Developers had no idea what to do with this gimmicky hardware, which played like doing triceps extensions with a VCR. The Wii had used the same design philosophy but the difference was that this time there was no stampede of yoga pants to save the day.
So what does this mean for 2017?
Moving Forward Without Going Anywhere
What we know about the Switch indicates that Nintendo still puts uniqueness ahead of playability. But even if Nintendo somehow learned its lesson with hardware, the fact remains that the entire industry hasn’t learned how this lesson in hardware applies equally to software design. Good game design comes from prioritizing structure rather than marketing strategies or hardware gimmicks, meaning that technology is a result of making game concepts work, not a cause. The reverse only makes messes. For a while now, Nintendo has been one huge Frankenstein’s mess of stitched-together gimmicks.
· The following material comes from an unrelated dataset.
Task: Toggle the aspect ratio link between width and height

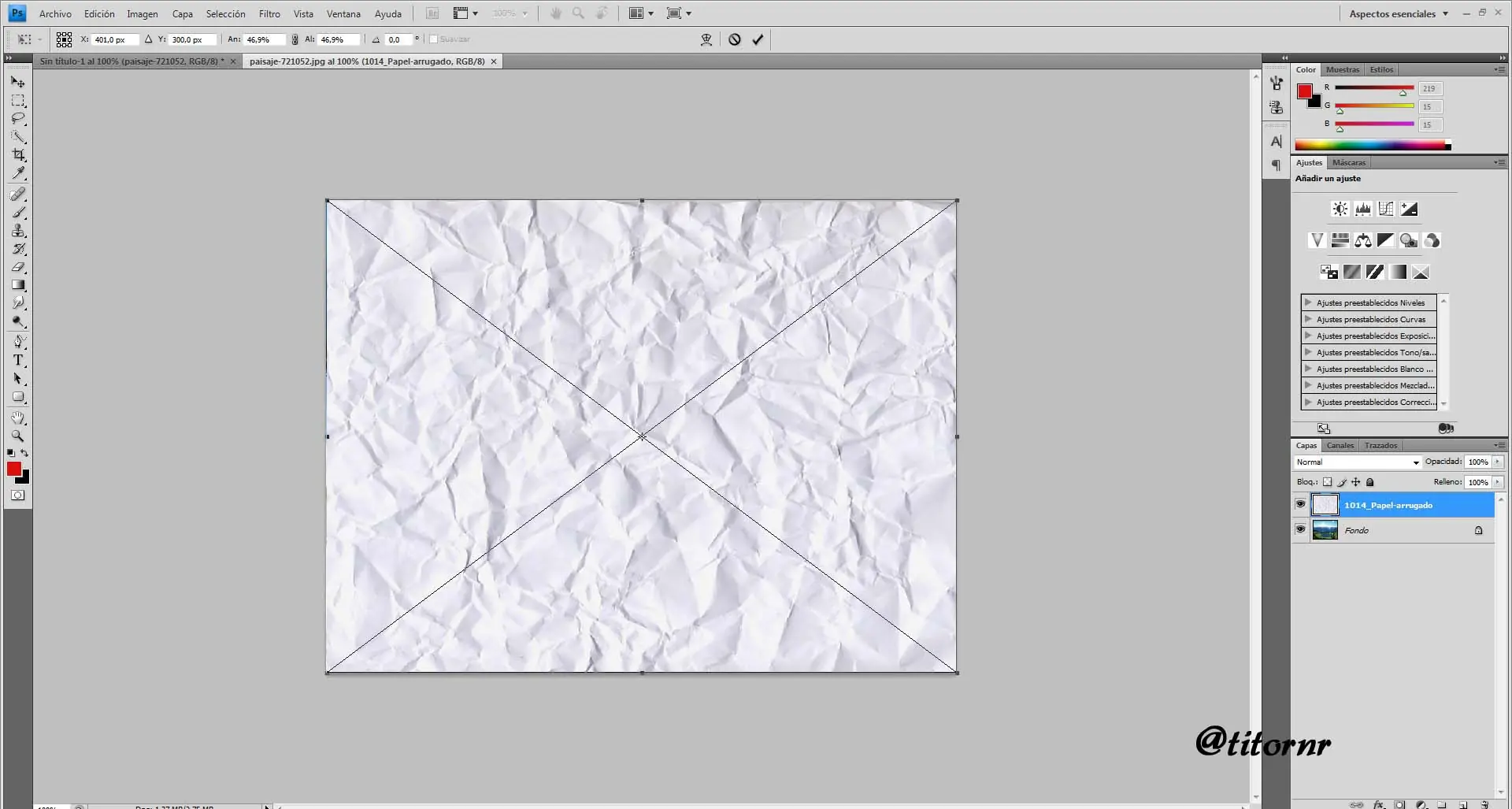Action: [295, 39]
The last ten years of their game development are much more accurately represented by WarioWare than The Wind Waker.
When any company saturates the market with tie-in games or military FPS titles they think people want, or when development teams are obligated to throw in crafting simulators or city-building because that’s what kids are into these days, the spirit of the Virtual Boy is there, dragging creativity through the gutter of executive management. It’s no wonder that the Indie market’s laissez-faire development style is producing groundbreaking and gorgeous innovations in game design, while the AAA market is under-performing our expectations and underselling its own.
There’s a chasm opening between the niche gamer and the main market, and if the industry doesn’t unite the expectations of its gamer base with its own initiatives, it’ll finally split. If you want a few last headshots, by all means: ride down your modern military FPS machine as it calves from the bloated Mounts Sony and Microsoft into the vast sea of out of work managers and TurboGrafxes. But personally, I’ll be waiting for the creative force of the Indie structure building up from within the AAA machine to finally emerge into the sunlight. Nintendo laid the foundation for that structure in the days when a bad Pac-Man port was an industry-killing move. Where they’ll end up in the coming years depends on whether the Nintendo Switch is the spiritual successor to the NES or the take-two on the Virtual Boy no one asked for.